Consistency: If you talk the talk you have to walk the walk. All communication mediums such as a brand’s website, eDMs, advertising, PR and customer communications, should share consistent messaging around the brand’s sustainability initiatives and actions. Inconsistency leads to customer confusion and can erode loyalty for the brand.
Showcasing change: It is important that when communicating your brand’s sustainability initiatives that they are backed up with real actions. Tree planting to offset carbon emissions, steps to improve energy efficiency and more can be measured and assessed for effectiveness. Don’t be afraid to speak about your brand’s sustainability milestones and areas for further development.
“When it comes to discussing the sustainable initiatives of your brand, use your brand’s voice and values to communicate authenticity, consistency and a desire for positive change to secure long-term customer loyalty and brand reputation.”
Sam Riley, CEO at Ansarada
“Step one of building brand loyalty in relation to sustainability, amidst inherent chaos, is to develop a framework. Trust comes from demonstrating honesty, transparency, and even vulnerability. Your board needs sustainability goals, a plan to achieve those goals, and then ongoing voluntary disclosure that maps your company’s progress, irrespective of whether you’re starting from a low base, or whether you already have mature sustainability practises embedded within your operations. The emphasis should be on progress.
“Once your sustainability framework is in order, you can accurately communicate progress toward your goals, future objectives, and the material outcomes these practises result in. Being honest about where your firm sits in its sustainability journey, and, more importantly, what are you doing to improve, are key factors in building trust, authority, and ultimately, brand loyalty.
“For listed companies, this is often even more critical. Beyond meeting regulatory requirements, managing and communicating sustainability issues proactively has become an important tool in creating long-term value for a business and its brand, particularly among customers and investors, who will vote with their wallets.”

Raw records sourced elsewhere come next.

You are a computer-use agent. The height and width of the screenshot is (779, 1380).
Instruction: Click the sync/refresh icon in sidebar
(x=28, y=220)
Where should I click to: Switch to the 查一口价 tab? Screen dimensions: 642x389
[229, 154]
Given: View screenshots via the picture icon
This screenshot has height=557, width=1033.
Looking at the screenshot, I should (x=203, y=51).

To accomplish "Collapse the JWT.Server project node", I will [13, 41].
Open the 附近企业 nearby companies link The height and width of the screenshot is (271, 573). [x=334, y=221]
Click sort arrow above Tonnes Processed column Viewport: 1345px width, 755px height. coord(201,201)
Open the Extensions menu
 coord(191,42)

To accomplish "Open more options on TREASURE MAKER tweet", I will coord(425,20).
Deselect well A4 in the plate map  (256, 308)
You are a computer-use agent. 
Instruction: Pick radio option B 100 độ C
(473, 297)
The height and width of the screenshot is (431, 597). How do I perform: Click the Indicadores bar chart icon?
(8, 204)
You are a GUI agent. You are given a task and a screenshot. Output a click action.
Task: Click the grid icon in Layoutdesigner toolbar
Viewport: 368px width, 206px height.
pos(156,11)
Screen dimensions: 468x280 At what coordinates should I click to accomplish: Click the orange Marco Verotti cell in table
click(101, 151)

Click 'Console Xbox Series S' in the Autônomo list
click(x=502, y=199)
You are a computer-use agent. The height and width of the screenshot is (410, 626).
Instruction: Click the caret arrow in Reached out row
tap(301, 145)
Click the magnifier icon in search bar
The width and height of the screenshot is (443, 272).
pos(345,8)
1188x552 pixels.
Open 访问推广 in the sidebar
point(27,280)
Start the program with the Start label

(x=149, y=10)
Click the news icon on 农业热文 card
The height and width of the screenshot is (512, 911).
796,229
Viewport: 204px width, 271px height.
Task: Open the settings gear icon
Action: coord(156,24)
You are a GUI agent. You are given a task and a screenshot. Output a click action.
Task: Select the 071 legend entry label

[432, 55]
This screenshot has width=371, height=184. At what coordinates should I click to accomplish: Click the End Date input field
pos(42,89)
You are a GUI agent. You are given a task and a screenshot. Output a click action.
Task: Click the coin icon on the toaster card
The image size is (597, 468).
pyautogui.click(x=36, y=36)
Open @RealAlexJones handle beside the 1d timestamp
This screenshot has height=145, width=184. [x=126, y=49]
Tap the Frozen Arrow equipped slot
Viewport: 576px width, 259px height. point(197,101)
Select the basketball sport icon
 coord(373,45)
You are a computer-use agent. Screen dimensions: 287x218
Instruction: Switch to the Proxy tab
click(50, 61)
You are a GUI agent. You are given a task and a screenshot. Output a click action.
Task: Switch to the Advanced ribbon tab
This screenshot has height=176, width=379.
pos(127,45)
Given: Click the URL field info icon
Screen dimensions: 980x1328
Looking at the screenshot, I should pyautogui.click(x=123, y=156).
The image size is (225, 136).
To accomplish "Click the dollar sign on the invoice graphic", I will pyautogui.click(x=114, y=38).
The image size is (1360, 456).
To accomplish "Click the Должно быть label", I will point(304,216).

Kristin Austin, Managing Director at KAMCT & Opportunity Delivered
“When it comes to sustainability, or any other ESG, initiatives the best way to communicate is to have the brand live and breathe it. I’ve frequently heard of ‘organic’ or ‘enviro-sensitive’ consumer brands asking their warehouses to use only sustainable packaging, but only after removing the plastic polybags the goods are shipped in because the plastic is ‘not on brand’.
“If your brand is truly aiming for sustainability, factor that into your supply chain – all the way through – from the people doing the making/production to the end packaging. Then you can walk your customers through each step of your process, telling them why what you’re doing is different and how their purchase makes a difference. Introduce the people in your chain – either through social or your website. If you’re B2B, make your sustainability credentials part of your pitch package – really show what you’re made of. We’re now at a stage where people want to know you’re the real deal.”
Greg Taylor, Founder of Step One
“I founded Step One knowing that sustainability was always going to be at the core of whatever I work on. The environment means a lot to me as I love being out in nature, and I want my son to be able to explore it too. Therefore I wanted my brand to reflect that. We decided to take the enormous step of getting FSC(R) Certified. The process took a long time, however earlier this year we became the first clothing and garment company in Australia to achieve end-to-end FSC(R) certification. We were the first fashion company in Australia to sign the Fashion Forever Green Pact.
“By partnering with FSC(R) Step One is making a commitment to zero de-forestation, fair wages & work environments, plant and animal species protection & supporting local communities. We communicate it by pushing out messaging via social media, EDMs and through PR. We also use the FSC(R) logo on our website.”
Alice Johnson, Head of Sustainability at greenHorizon
“The first thing every business must do before starting to talk about sustainability is get their facts straight. Greenwashing, or the practice of making false or misleading environmental claims for commercial benefit, has been the talking point of 2023, and investors, employees and regulators are increasingly on the lookout. All sustainability communications must be backed by credible, science-based information.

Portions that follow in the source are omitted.